Now it’s time to prep the new piece of wood to be glued in. This is an Alder body so a plank of Alder with similar grain orientation was chosen. Both the body and the donor plank were left in my shop to acclimate. They were carefully monitored by weight to gauge their moisture content. Both pieces need to be at equilibrium and in stasis prior to any work being done otherwise the repair will fail. To aide in obtaining the best possible grain match, I marked out the grain of the missing piece on a piece of scratch paper and used that as a guide to help select the portion of the plank to be used.
Also take note of the dent left by the strap button on the end, this will need attention as it will be a problem when we trim off our repair.

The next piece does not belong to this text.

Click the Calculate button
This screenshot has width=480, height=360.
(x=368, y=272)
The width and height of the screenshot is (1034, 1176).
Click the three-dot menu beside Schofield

The cut out was prepped lightly with a hard sanding block to knock down any small ridges and tool tracks. Our new piece was carefully cut and planed to size, paying close attention to the grain that will be seen on the top. Getting the grain to run out the same and appear evenly spaced where it meets the original wood is key to making the repair as unnoticeable as possible. Proper fitment of the piece is also critical for a stable repair that does not “ghost” later. The new piece should be able to be pressed into place completely with moderate hand pressure but need to be tapped out with a mallet. Great care must be exercised here. Try fitting a piece too tight and the body may split, too loose and the repair will be unstable. When tapping the piece back out during fit up one must also be very careful not to chip out any of the wood.
Once I was happy with the fit, all mating surfaces were given a light coat of Titebond, both in the body and on the new piece. The key is in getting the amount of glue just right. Too little and the joint will be weak and the work overall less stable, too much and not only have you made more cleanup work, but you run the risk of locking the joint up hydraulically. This prevents the new piece from seating properly and again makes for a weak and unstable repair. While I could have most likely used my go-bars to clamp this in place, I felt more comfortable using an array of clamps with the body held in a vise.

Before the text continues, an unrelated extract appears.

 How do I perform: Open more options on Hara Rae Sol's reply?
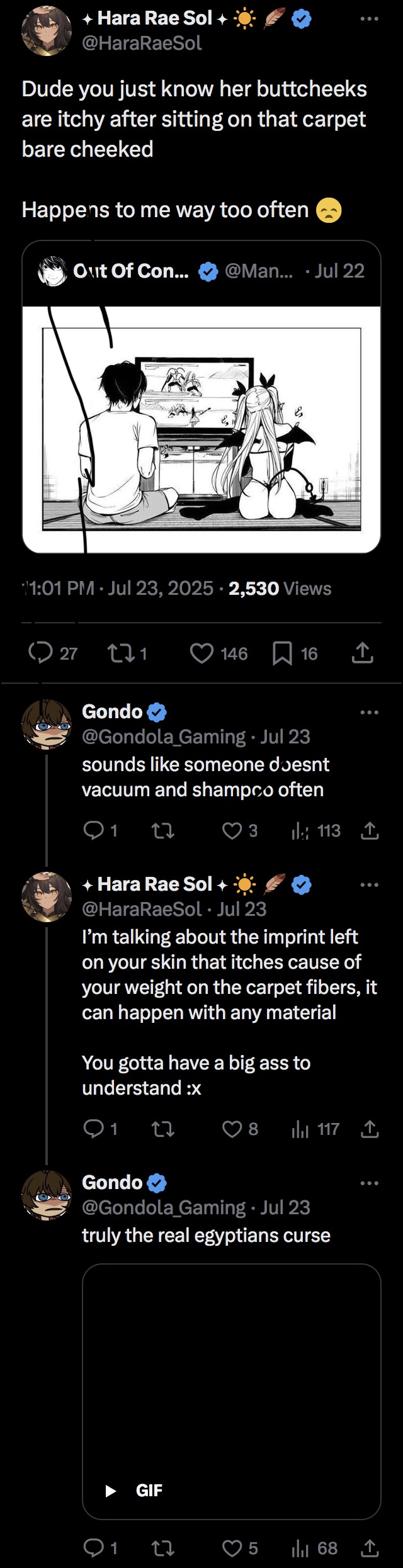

This allowed me to peek in the tremolo cavity and be sure the new plank was seating properly everywhere and not just at the end and to clean up any squeeze out in there while it was soft rather than try to deal with it when dried. The following day I removed the clamps and fitted and glued the remaining pieces needed at the top of the control cavity. This was done with a clamp and a few small spruce spring bars.
The new wood was intentionally left about 1/32” proud of the original surface and to run long at the end by about a 1/8”. A few strokes with a jack plane brought the new wood down to the proper level quickly. I would rather plane down the new piece than run the risk of having it wind up low, especially in light of the fact that this body was already a bit thin. Using a bottom bearing flush cut bit in my router the end was trimmed back using the original body as a guide. The strap buttonhole mentioned earlier was filled in prior to this, otherwise the pilot bearing would have dropped into it and left a big ugly divot in the end of the plank I just put in. After that, I could restore the armrest bevel across the new wood using my jack plane. A little work with my sanding blocks and it’s ready to have all its cavities routed out to specs.

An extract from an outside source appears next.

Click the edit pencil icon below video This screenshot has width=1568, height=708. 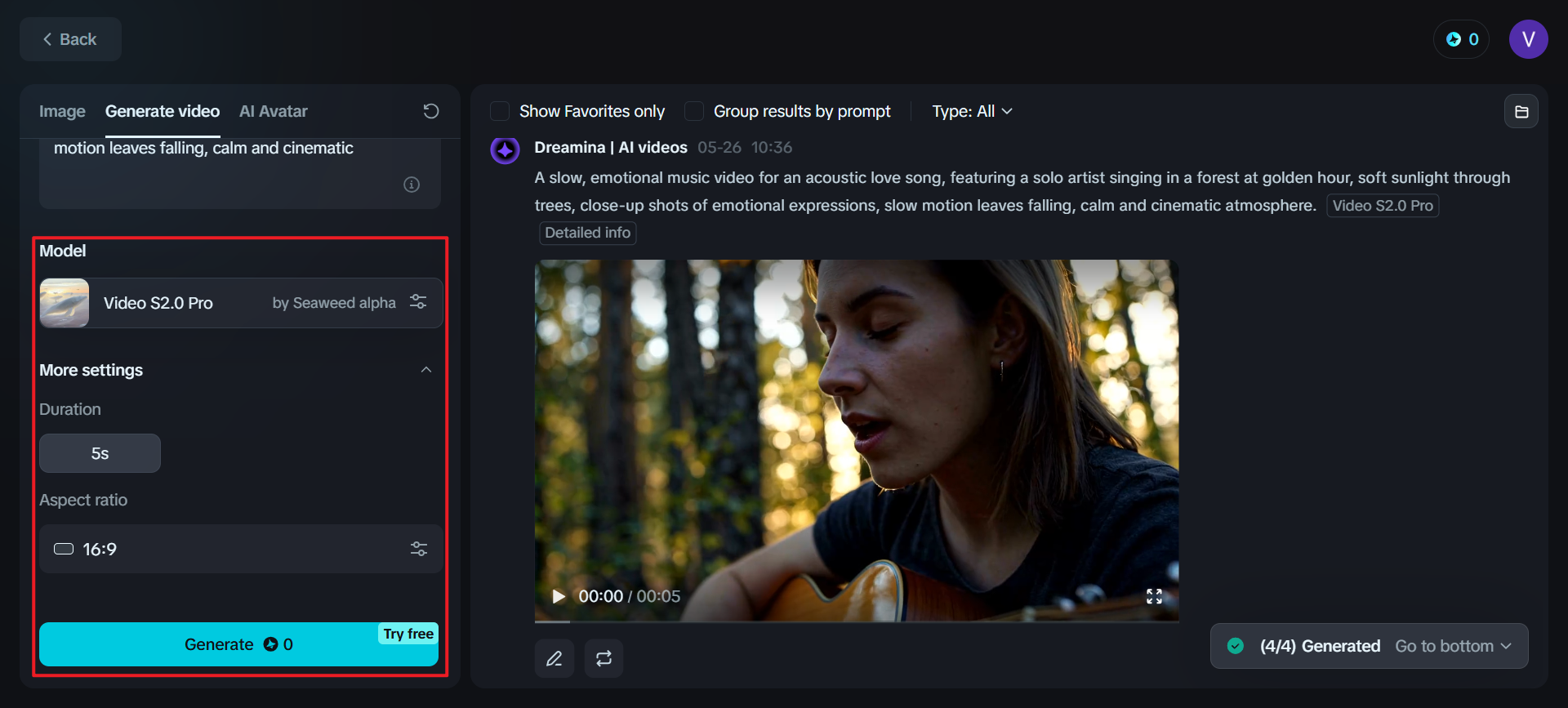click(x=555, y=659)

Using My Stratocaster template, all the cavities are routed in with a carbide spiral cut bit, again working in 1/8” lifts. The holes were drilled for mounting the standard tremolo bridge and for the ground wire to the spring cavity. A final sanding with 180 grit and we are done.
Our body is now as close to factory spec at the time of manufacture as it can be. Even the grain match on the new piece of alder is pretty good.
There are still some minor chips and dings that the finisher will need to take care of but once it’s finished and all put back together it will take a good eye and a close inspection to find the repair.